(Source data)
──────────────────────────────

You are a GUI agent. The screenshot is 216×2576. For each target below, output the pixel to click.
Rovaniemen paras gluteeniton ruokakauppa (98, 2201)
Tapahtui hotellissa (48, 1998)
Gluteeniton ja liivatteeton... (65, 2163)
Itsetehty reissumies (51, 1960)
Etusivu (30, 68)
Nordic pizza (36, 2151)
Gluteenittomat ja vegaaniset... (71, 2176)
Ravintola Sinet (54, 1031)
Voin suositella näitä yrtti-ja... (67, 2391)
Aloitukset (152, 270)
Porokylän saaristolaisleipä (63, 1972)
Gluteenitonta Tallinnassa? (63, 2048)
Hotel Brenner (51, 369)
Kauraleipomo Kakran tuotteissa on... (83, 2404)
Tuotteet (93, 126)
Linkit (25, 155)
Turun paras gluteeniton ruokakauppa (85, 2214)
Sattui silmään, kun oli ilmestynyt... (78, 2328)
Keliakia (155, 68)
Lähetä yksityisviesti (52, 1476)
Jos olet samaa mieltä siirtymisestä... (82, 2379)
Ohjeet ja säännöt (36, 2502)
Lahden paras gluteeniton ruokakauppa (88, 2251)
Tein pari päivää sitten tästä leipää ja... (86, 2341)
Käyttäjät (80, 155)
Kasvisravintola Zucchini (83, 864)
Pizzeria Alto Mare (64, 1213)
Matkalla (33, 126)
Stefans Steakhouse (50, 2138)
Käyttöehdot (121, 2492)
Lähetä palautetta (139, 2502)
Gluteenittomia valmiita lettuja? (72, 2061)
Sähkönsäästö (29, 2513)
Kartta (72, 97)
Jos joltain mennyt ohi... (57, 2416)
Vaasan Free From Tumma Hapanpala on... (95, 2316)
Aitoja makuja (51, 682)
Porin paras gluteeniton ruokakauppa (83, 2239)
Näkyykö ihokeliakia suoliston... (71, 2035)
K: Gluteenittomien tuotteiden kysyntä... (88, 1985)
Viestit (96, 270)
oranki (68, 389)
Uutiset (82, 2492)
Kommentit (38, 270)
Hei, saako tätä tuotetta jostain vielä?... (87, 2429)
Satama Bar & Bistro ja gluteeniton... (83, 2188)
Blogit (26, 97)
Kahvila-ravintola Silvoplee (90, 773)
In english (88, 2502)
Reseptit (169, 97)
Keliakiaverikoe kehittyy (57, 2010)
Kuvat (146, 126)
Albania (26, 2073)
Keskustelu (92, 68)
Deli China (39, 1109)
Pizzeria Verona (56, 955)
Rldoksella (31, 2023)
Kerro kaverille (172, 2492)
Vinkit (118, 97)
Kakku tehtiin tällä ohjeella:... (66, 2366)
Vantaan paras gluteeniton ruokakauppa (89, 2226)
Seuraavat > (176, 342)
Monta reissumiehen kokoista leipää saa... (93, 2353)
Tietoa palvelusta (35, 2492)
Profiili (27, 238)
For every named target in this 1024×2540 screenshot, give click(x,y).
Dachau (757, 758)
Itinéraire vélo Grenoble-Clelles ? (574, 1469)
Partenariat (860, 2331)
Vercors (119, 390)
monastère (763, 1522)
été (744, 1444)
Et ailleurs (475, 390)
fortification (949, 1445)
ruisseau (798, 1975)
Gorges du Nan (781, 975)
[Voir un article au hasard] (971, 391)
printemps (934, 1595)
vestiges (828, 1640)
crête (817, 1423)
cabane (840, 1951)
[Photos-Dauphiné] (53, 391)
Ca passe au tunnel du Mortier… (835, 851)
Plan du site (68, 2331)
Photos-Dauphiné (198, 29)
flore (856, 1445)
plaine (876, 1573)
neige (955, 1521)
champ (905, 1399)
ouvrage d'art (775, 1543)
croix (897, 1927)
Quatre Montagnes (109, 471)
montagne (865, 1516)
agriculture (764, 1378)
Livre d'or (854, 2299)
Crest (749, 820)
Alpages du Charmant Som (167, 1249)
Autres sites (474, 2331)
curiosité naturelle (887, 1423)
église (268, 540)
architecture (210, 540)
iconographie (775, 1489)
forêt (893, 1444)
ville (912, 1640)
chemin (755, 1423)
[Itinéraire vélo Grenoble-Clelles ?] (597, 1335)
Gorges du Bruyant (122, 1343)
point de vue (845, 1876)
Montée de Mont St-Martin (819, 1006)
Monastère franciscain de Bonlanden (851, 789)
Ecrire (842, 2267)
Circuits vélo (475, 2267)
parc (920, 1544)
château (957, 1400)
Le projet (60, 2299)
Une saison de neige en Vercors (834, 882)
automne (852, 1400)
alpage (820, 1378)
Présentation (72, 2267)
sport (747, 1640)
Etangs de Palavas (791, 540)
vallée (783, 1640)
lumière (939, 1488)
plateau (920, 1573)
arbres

──────────────────────────────

*Work task*:
Among the entries above, the line containing "Keliakiaverikoe kehittyy (57, 2010)", the line containing "cabane (840, 1951)", and all lines between them are to be restated word for word; nothing else belongs in the reply.

*Solution to this problem*:
Keliakiaverikoe kehittyy (57, 2010)
Kuvat (146, 126)
Albania (26, 2073)
Keskustelu (92, 68)
Deli China (39, 1109)
Pizzeria Verona (56, 955)
Rldoksella (31, 2023)
Kerro kaverille (172, 2492)
Vinkit (118, 97)
Kakku tehtiin tällä ohjeella:... (66, 2366)
Vantaan paras gluteeniton ruokakauppa (89, 2226)
Seuraavat > (176, 342)
Monta reissumiehen kokoista leipää saa... (93, 2353)
Tietoa palvelusta (35, 2492)
Profiili (27, 238)
For every named target in this 1024×2540 screenshot, give click(x,y).
Dachau (757, 758)
Itinéraire vélo Grenoble-Clelles ? (574, 1469)
Partenariat (860, 2331)
Vercors (119, 390)
monastère (763, 1522)
été (744, 1444)
Et ailleurs (475, 390)
fortification (949, 1445)
ruisseau (798, 1975)
Gorges du Nan (781, 975)
[Voir un article au hasard] (971, 391)
printemps (934, 1595)
vestiges (828, 1640)
crête (817, 1423)
cabane (840, 1951)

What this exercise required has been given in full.